Supplied records start

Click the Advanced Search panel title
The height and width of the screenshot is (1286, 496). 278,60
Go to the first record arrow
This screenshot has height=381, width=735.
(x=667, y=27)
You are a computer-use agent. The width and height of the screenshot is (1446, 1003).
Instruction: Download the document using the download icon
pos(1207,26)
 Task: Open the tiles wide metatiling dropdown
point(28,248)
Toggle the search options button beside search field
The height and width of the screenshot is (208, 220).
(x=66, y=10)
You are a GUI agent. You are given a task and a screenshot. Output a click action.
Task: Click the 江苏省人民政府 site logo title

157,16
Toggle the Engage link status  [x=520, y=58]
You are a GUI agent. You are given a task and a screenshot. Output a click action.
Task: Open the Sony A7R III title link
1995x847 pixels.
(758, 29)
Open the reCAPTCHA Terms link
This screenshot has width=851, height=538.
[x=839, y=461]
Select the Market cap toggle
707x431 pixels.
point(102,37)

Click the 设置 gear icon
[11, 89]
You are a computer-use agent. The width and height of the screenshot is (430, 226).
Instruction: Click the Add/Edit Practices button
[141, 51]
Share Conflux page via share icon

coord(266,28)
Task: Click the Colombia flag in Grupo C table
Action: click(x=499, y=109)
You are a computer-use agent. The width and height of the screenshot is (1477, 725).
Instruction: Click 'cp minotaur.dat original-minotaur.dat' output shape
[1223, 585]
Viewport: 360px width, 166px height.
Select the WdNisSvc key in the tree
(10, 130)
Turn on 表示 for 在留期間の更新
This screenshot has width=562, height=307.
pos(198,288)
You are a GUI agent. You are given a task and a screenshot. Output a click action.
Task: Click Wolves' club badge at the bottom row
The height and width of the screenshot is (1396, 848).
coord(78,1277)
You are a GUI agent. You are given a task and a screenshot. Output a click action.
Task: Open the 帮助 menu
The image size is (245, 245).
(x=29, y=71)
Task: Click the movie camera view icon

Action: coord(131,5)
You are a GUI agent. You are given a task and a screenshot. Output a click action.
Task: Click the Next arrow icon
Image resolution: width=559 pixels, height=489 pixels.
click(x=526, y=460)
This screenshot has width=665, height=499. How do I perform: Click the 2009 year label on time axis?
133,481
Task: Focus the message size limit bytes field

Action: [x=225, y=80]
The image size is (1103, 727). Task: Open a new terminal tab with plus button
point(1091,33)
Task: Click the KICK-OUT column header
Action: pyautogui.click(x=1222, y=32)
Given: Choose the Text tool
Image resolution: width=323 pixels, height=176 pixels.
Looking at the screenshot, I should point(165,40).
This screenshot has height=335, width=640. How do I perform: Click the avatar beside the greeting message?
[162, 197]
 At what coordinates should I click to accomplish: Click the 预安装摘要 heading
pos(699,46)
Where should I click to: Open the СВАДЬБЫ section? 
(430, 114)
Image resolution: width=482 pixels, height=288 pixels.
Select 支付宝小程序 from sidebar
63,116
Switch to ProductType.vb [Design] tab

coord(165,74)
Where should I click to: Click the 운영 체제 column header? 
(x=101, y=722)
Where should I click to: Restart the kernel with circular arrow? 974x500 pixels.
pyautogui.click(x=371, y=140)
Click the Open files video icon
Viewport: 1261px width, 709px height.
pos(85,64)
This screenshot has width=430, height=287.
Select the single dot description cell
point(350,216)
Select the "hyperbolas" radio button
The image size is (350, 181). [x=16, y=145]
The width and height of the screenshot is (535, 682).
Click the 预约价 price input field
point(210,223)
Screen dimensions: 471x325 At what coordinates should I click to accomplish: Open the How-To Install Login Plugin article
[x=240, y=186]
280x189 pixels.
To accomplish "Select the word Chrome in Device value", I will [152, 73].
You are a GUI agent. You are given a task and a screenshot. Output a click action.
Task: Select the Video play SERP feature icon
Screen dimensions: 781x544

Supplied records end

- Instructions to follow:
Copy the full listing above line for line, without changing a single character.

- Result of this exercise:
Click the Advanced Search panel title
The height and width of the screenshot is (1286, 496). 278,60
Go to the first record arrow
This screenshot has height=381, width=735.
(x=667, y=27)
You are a computer-use agent. The width and height of the screenshot is (1446, 1003).
Instruction: Download the document using the download icon
pos(1207,26)
 Task: Open the tiles wide metatiling dropdown
point(28,248)
Toggle the search options button beside search field
The height and width of the screenshot is (208, 220).
(x=66, y=10)
You are a GUI agent. You are given a task and a screenshot. Output a click action.
Task: Click the 江苏省人民政府 site logo title

157,16
Toggle the Engage link status  [x=520, y=58]
You are a GUI agent. You are given a task and a screenshot. Output a click action.
Task: Open the Sony A7R III title link
1995x847 pixels.
(758, 29)
Open the reCAPTCHA Terms link
This screenshot has width=851, height=538.
[x=839, y=461]
Select the Market cap toggle
707x431 pixels.
point(102,37)

Click the 设置 gear icon
[11, 89]
You are a computer-use agent. The width and height of the screenshot is (430, 226).
Instruction: Click the Add/Edit Practices button
[141, 51]
Share Conflux page via share icon

coord(266,28)
Task: Click the Colombia flag in Grupo C table
Action: click(x=499, y=109)
You are a computer-use agent. The width and height of the screenshot is (1477, 725).
Instruction: Click 'cp minotaur.dat original-minotaur.dat' output shape
[1223, 585]
Viewport: 360px width, 166px height.
Select the WdNisSvc key in the tree
(10, 130)
Turn on 表示 for 在留期間の更新
This screenshot has width=562, height=307.
pos(198,288)
You are a GUI agent. You are given a task and a screenshot. Output a click action.
Task: Click Wolves' club badge at the bottom row
The height and width of the screenshot is (1396, 848).
coord(78,1277)
You are a GUI agent. You are given a task and a screenshot. Output a click action.
Task: Open the 帮助 menu
The image size is (245, 245).
(x=29, y=71)
Task: Click the movie camera view icon

Action: coord(131,5)
You are a GUI agent. You are given a task and a screenshot. Output a click action.
Task: Click the Next arrow icon
Image resolution: width=559 pixels, height=489 pixels.
click(x=526, y=460)
This screenshot has width=665, height=499. How do I perform: Click the 2009 year label on time axis?
133,481
Task: Focus the message size limit bytes field

Action: [x=225, y=80]
The image size is (1103, 727). Task: Open a new terminal tab with plus button
point(1091,33)
Task: Click the KICK-OUT column header
Action: pyautogui.click(x=1222, y=32)
Given: Choose the Text tool
Image resolution: width=323 pixels, height=176 pixels.
Looking at the screenshot, I should point(165,40).
This screenshot has height=335, width=640. How do I perform: Click the avatar beside the greeting message?
[162, 197]
 At what coordinates should I click to accomplish: Click the 预安装摘要 heading
pos(699,46)
Where should I click to: Open the СВАДЬБЫ section? 
(430, 114)
Image resolution: width=482 pixels, height=288 pixels.
Select 支付宝小程序 from sidebar
63,116
Switch to ProductType.vb [Design] tab

coord(165,74)
Where should I click to: Click the 운영 체제 column header? 
(x=101, y=722)
Where should I click to: Restart the kernel with circular arrow? 974x500 pixels.
pyautogui.click(x=371, y=140)
Click the Open files video icon
Viewport: 1261px width, 709px height.
pos(85,64)
This screenshot has width=430, height=287.
Select the single dot description cell
point(350,216)
Select the "hyperbolas" radio button
The image size is (350, 181). [x=16, y=145]
The width and height of the screenshot is (535, 682).
Click the 预约价 price input field
point(210,223)
Screen dimensions: 471x325 At what coordinates should I click to accomplish: Open the How-To Install Login Plugin article
[x=240, y=186]
280x189 pixels.
To accomplish "Select the word Chrome in Device value", I will [152, 73].
You are a GUI agent. You are given a task and a screenshot. Output a click action.
Task: Select the Video play SERP feature icon
Screen dimensions: 781x544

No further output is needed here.